## [ACTIVITY]
If a line in the records contains the string "agent", show that line.

(EXCERPTED DATA begins)

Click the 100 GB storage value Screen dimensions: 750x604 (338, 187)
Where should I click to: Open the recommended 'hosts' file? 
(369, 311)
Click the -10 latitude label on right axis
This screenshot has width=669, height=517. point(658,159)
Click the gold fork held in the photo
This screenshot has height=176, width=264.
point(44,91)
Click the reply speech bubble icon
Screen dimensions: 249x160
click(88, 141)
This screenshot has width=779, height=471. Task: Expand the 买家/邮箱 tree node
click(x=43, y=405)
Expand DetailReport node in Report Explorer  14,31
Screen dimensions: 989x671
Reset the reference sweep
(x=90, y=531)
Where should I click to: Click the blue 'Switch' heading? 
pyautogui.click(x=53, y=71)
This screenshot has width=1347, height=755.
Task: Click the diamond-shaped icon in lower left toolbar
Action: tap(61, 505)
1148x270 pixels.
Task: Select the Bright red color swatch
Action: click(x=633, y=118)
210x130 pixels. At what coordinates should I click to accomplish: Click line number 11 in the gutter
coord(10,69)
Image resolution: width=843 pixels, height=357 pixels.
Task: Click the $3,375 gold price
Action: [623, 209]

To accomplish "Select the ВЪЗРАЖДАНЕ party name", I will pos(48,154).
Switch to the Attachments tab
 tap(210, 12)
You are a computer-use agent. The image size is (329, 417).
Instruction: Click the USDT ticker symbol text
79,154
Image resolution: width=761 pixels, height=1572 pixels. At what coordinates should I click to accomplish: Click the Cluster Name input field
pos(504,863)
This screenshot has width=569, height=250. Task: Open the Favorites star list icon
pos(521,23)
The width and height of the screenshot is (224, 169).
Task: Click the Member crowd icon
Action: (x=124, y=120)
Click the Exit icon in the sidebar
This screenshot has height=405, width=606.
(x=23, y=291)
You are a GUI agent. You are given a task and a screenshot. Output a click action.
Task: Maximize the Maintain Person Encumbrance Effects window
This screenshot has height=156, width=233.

(EXCERPTED DATA ends)

## [TASK RESPONSE]
You are a computer-use agent. The image size is (329, 417).
You are a GUI agent. You are given a task and a screenshot. Output a click action.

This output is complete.